Our vision is a world free from slavery.
Our mission is to work directly and indirectly with beneficiaries and stakeholders from a grassroots to an international level to eradicate slavery and its causes from the world.
Anti-Slavery’s strategic priority is to ensure significant progress towards slavery eradication in at least 10 countries by 2020 through working with beneficiaries and stakeholders from grassroots to international level to address slavery and its causes.
Our key objectives are to:
- secure the responsiveness and accountability of duty bearers;
- empower people affected by slavery to claim their rights;
- achieve rejection of the social norms and attitudes perpetuating slavery.
The evidence based knowledge from our projects underpins local to global advocacy aimed at achieving sustained, systemic change. This uniquely multi-level approach is a distinctive feature of our strategy.
According to our 2015-2020 strategic plan, Anti-Slavery will have obtained significant changes in at least 10 countries, through the establishment of new, or effective implementation of existing national laws, policies or practices for the benefit of people affected by or vulnerable to slavery by 2020. Our strategic objectives reflect the key elements of Anti-Slavery’s Theory of Change:
1-Duty bearers are responsive and accountable to the rights and needs of people affected by and vulnerable to slavery:
1.1 – Drawing on demonstrated learning from Anti-Slavery’s partners and programmes, national governments and institutions, including law enforcement and judiciary, have introduced effective anti-slavery measures to address the causes and consequences of slavery in each country;
1.2 – Businesses have adopted effective approaches towards eliminating forced and child labour in business operations and supply chains;
1.3 – Slavery and its causes are recognised internationally as a fundamental development issue.

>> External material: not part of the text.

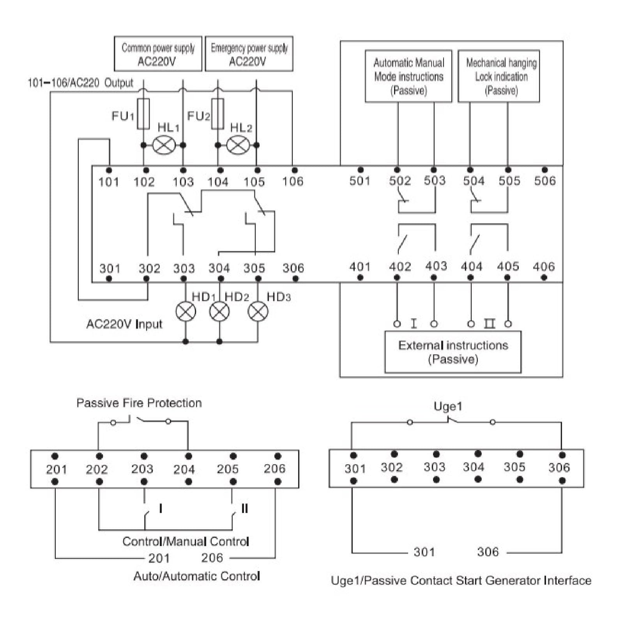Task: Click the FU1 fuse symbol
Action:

2-People affected by and vulnerable to slavery are empowered to understand, assert and claim their rights:
2.1 – People affected by and vulnerable to slavery have improved knowledge and understanding of the relevant legal framework, their rights, the corresponding responsibilities of relevant duty bearers, available mechanisms for support and redress, and the potential hazards of a range of livelihood options;
2.2 – People affected by and vulnerable to slavery have improved capacity and confidence to assert and claim their rights, participate in or lead collective representation, seek redress in the case of exploitation and make safer livelihoods choices.
3-The social norms and attitudes that underpin and perpetuate slavery are rejected:
3.1 – Local partner organisations effectively challenge the social norms and attitudes that underpin and perpetuate slavery in their countries and regions;
3.2 – Slavery eradication is recognised as an issue of political economy, requiring fundamental reform of trade and migration policy as well as the advancement of national and international rule of law;
3.3 – The international community recognise child and early marriage as a form of slavery;
3.4 – The international community recognise that discrimination, in particular caste discrimination and gender discrimination, are fundamental causes of slavery.